- [Task details]:
Where the line containing "Screen dimensions: 852x567" appears in the records below, begin there and repeat each line exactly through the final one, dropping all pictures.

- [Supplied entries]:
= = = = = = =

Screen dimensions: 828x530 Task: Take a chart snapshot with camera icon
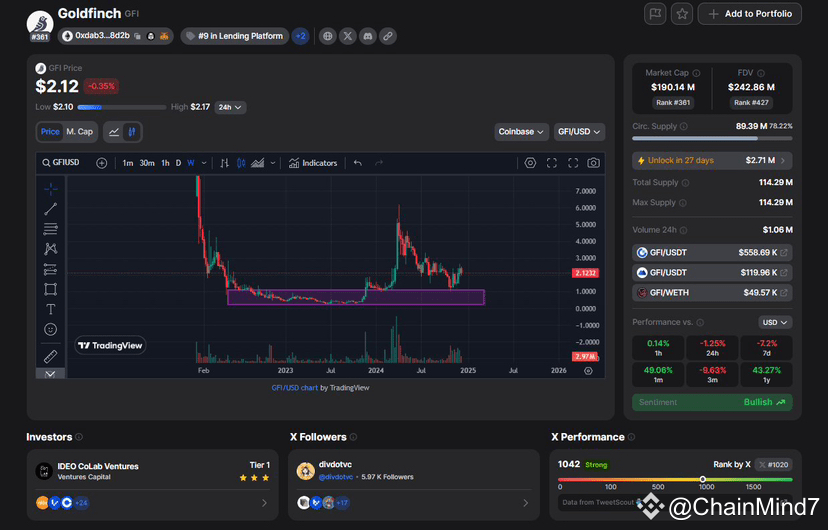(x=593, y=163)
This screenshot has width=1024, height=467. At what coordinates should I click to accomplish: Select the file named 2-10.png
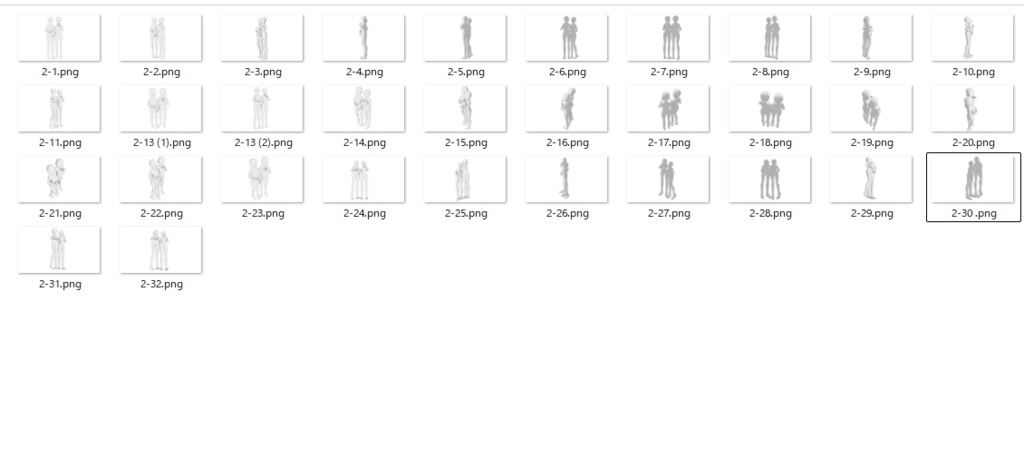[x=973, y=38]
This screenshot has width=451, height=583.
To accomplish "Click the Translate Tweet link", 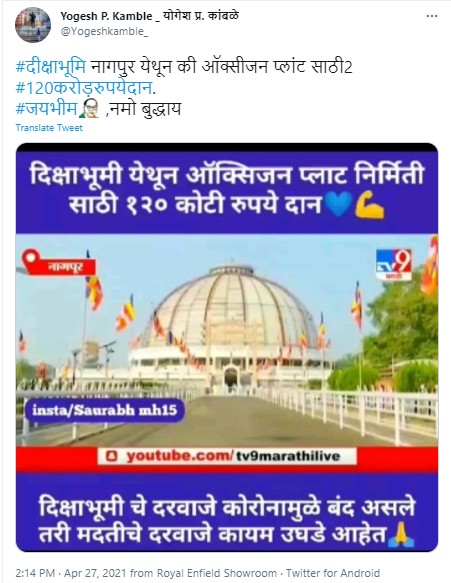I will coord(49,128).
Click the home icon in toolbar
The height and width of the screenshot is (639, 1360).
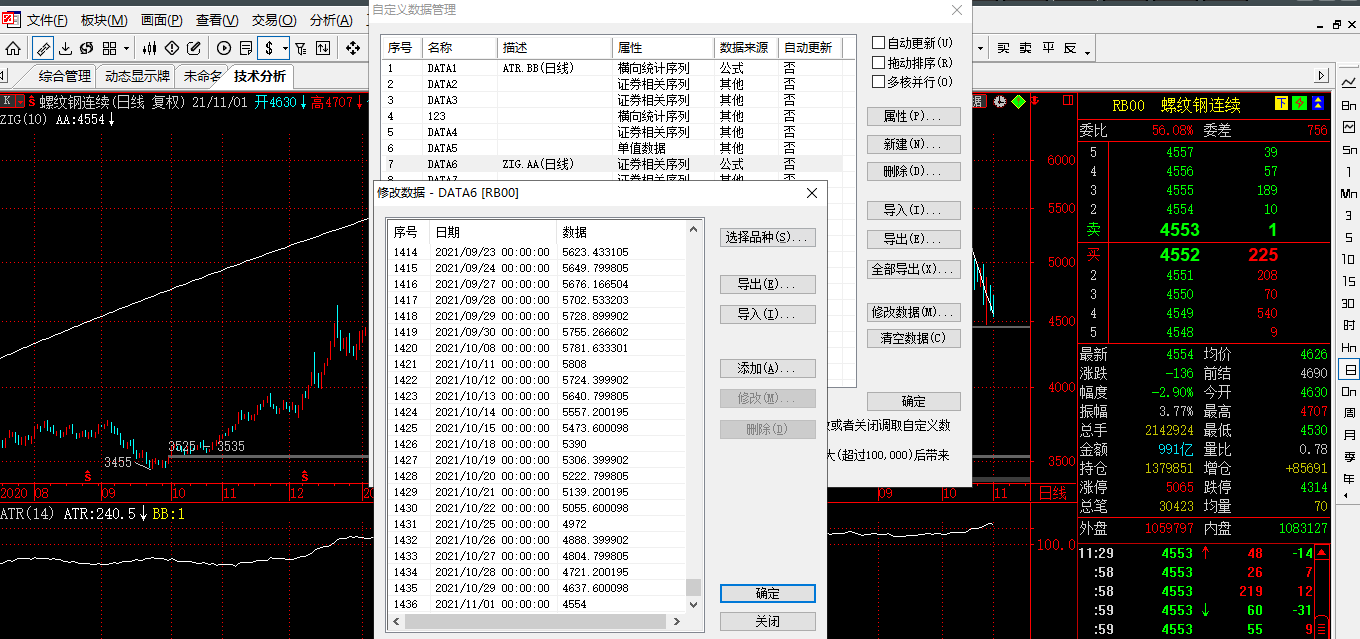[x=13, y=48]
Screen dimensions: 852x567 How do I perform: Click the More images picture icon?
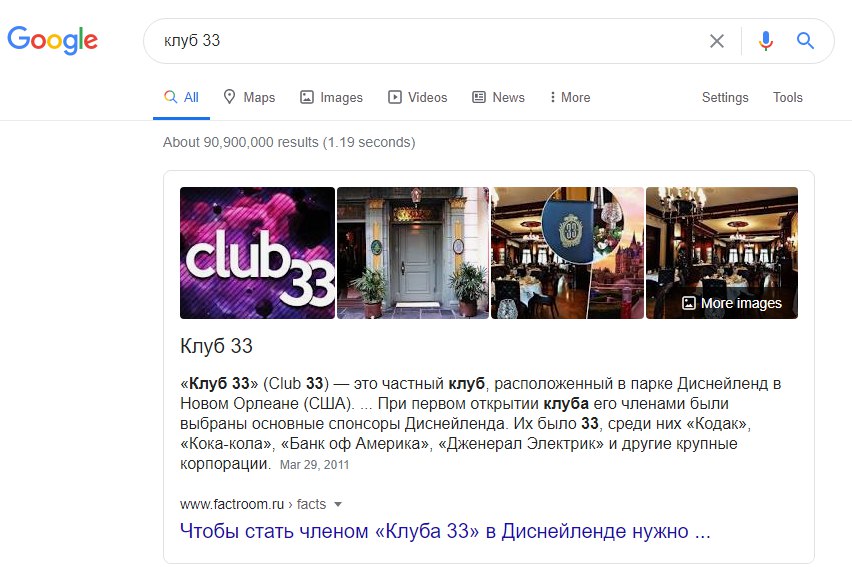click(x=688, y=303)
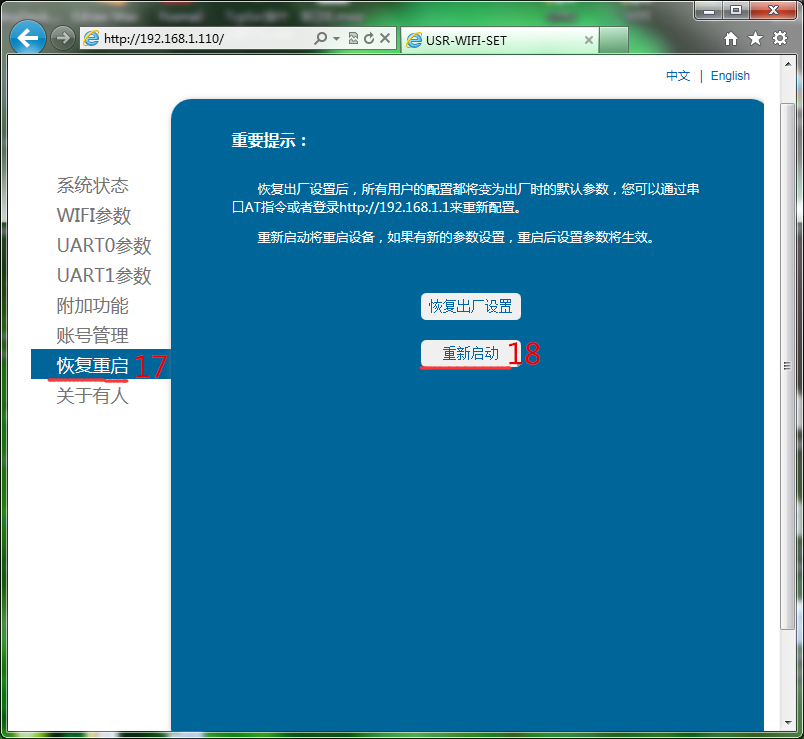Screen dimensions: 804x739
Task: Click the 重新启动 restart button
Action: 470,354
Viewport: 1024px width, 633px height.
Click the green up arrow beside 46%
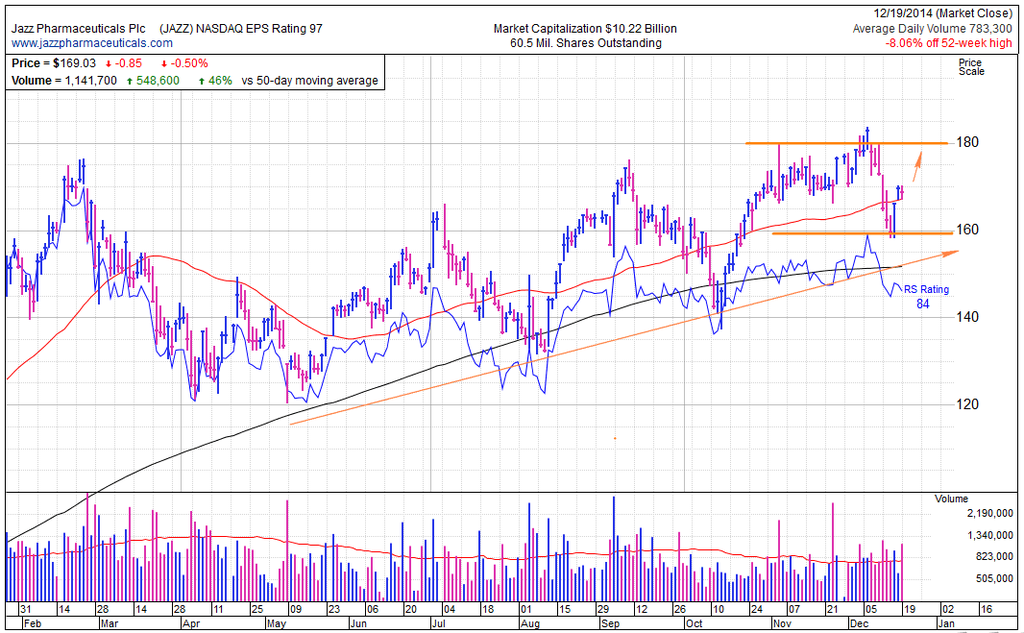(x=201, y=80)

= = = = = = =

- [Result]:
Screen dimensions: 852x567 How do I perform: Click the More images picture icon?
click(x=688, y=303)
Screen dimensions: 804x739
Task: Click the 重新启动 restart button
Action: 470,354
Viewport: 1024px width, 633px height.
Click the green up arrow beside 46%
(x=201, y=80)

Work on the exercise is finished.